WHAT IS EXPECTED → Exactly as written, return the entries below, minus any pictures.

**** STORED DATA

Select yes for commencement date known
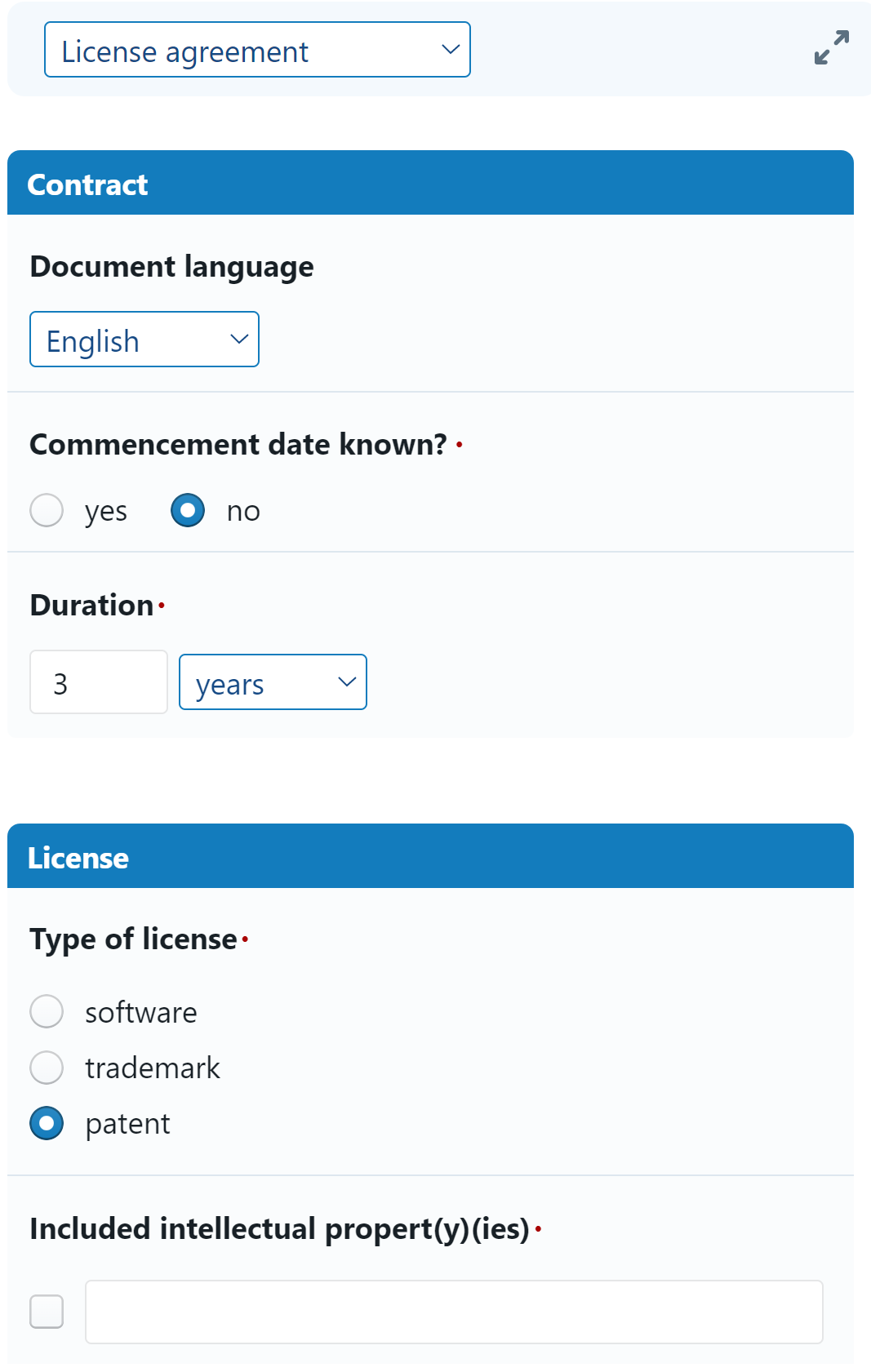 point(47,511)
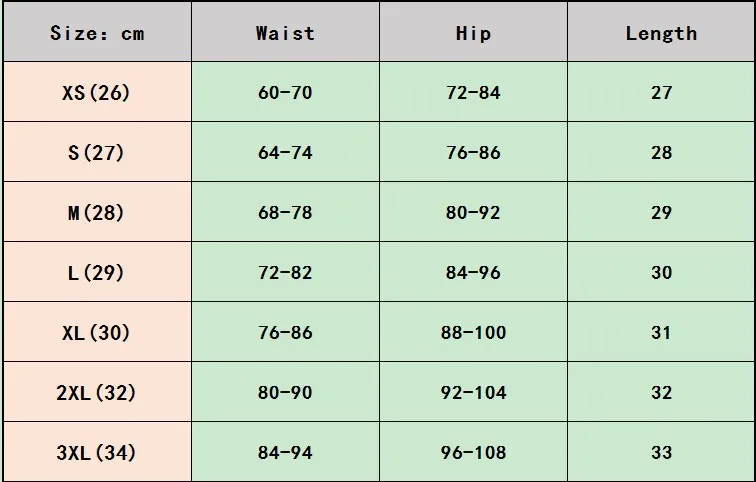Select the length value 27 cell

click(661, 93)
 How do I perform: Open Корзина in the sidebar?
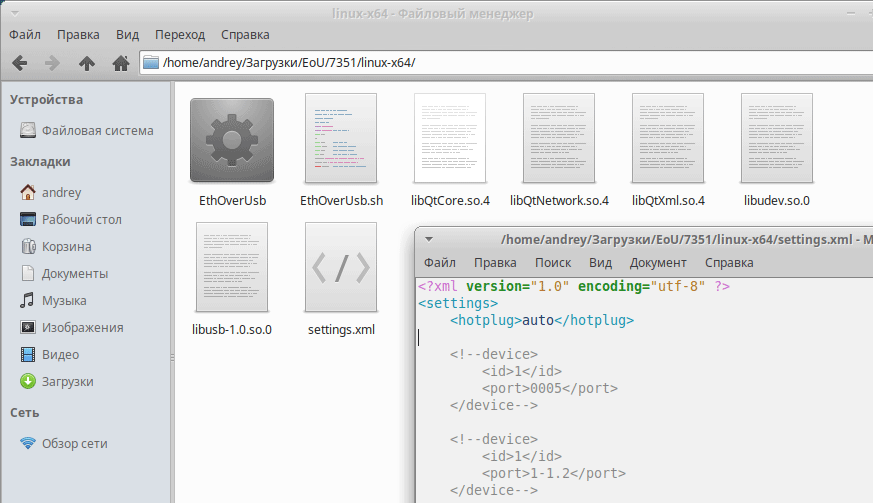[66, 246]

********

WRITTEN REPLY →
Select yes for commencement date known
 point(47,511)
Select the length value 27 cell

click(661, 93)
 How do I perform: Open Корзина in the sidebar?
[66, 246]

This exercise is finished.